> _EXERCISE_: Starting at the first entry, print everything through the last exactly.

* * *

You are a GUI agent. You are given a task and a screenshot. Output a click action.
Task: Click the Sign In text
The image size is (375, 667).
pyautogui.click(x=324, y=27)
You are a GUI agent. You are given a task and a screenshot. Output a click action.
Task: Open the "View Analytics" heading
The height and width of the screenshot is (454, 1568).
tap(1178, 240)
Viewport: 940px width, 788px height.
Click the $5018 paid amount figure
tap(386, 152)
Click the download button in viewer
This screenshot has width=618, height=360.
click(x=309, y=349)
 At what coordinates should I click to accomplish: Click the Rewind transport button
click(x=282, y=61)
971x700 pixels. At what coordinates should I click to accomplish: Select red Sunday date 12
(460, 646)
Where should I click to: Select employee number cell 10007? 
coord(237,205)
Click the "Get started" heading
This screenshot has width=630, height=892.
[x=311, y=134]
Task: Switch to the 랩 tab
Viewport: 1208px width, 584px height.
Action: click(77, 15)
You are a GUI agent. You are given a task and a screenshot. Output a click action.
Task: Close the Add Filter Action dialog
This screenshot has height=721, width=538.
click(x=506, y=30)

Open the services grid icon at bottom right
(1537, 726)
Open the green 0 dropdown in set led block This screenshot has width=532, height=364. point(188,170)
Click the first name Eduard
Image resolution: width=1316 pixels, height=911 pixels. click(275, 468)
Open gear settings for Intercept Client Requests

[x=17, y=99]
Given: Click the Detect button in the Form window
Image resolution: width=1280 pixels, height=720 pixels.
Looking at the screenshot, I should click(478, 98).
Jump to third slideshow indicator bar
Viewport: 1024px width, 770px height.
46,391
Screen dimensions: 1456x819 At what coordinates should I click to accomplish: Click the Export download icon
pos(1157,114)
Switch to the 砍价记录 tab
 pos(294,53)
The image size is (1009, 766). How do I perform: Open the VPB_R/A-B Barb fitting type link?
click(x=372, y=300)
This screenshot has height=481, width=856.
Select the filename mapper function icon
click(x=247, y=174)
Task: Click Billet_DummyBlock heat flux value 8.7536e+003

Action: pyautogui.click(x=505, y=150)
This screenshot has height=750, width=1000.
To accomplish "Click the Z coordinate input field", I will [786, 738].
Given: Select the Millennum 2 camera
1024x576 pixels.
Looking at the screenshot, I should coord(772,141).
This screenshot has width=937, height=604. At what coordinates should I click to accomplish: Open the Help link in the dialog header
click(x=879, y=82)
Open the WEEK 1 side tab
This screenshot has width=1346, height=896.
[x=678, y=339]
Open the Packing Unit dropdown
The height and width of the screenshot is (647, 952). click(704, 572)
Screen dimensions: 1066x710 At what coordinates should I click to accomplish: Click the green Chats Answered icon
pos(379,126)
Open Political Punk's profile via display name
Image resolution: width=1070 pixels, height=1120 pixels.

* * *

> _SOLUTION TO THIS TASK_:
You are a GUI agent. You are given a task and a screenshot. Output a click action.
Task: Click the Sign In text
The image size is (375, 667).
pyautogui.click(x=324, y=27)
You are a GUI agent. You are given a task and a screenshot. Output a click action.
Task: Open the "View Analytics" heading
The height and width of the screenshot is (454, 1568).
tap(1178, 240)
Viewport: 940px width, 788px height.
Click the $5018 paid amount figure
tap(386, 152)
Click the download button in viewer
This screenshot has width=618, height=360.
click(x=309, y=349)
 At what coordinates should I click to accomplish: Click the Rewind transport button
click(x=282, y=61)
971x700 pixels. At what coordinates should I click to accomplish: Select red Sunday date 12
(460, 646)
Where should I click to: Select employee number cell 10007? 
coord(237,205)
Click the "Get started" heading
This screenshot has width=630, height=892.
[x=311, y=134]
Task: Switch to the 랩 tab
Viewport: 1208px width, 584px height.
Action: click(77, 15)
You are a GUI agent. You are given a task and a screenshot. Output a click action.
Task: Close the Add Filter Action dialog
This screenshot has height=721, width=538.
click(x=506, y=30)

Open the services grid icon at bottom right
(1537, 726)
Open the green 0 dropdown in set led block This screenshot has width=532, height=364. point(188,170)
Click the first name Eduard
Image resolution: width=1316 pixels, height=911 pixels. click(275, 468)
Open gear settings for Intercept Client Requests

[x=17, y=99]
Given: Click the Detect button in the Form window
Image resolution: width=1280 pixels, height=720 pixels.
Looking at the screenshot, I should click(478, 98).
Jump to third slideshow indicator bar
Viewport: 1024px width, 770px height.
46,391
Screen dimensions: 1456x819 At what coordinates should I click to accomplish: Click the Export download icon
pos(1157,114)
Switch to the 砍价记录 tab
 pos(294,53)
The image size is (1009, 766). How do I perform: Open the VPB_R/A-B Barb fitting type link?
click(x=372, y=300)
This screenshot has height=481, width=856.
Select the filename mapper function icon
click(x=247, y=174)
Task: Click Billet_DummyBlock heat flux value 8.7536e+003

Action: pyautogui.click(x=505, y=150)
This screenshot has height=750, width=1000.
To accomplish "Click the Z coordinate input field", I will [786, 738].
Given: Select the Millennum 2 camera
1024x576 pixels.
Looking at the screenshot, I should coord(772,141).
This screenshot has width=937, height=604. At what coordinates should I click to accomplish: Open the Help link in the dialog header
click(x=879, y=82)
Open the WEEK 1 side tab
This screenshot has width=1346, height=896.
[x=678, y=339]
Open the Packing Unit dropdown
The height and width of the screenshot is (647, 952). click(704, 572)
Screen dimensions: 1066x710 At what coordinates should I click to accomplish: Click the green Chats Answered icon
pos(379,126)
Open Political Punk's profile via display name
Image resolution: width=1070 pixels, height=1120 pixels.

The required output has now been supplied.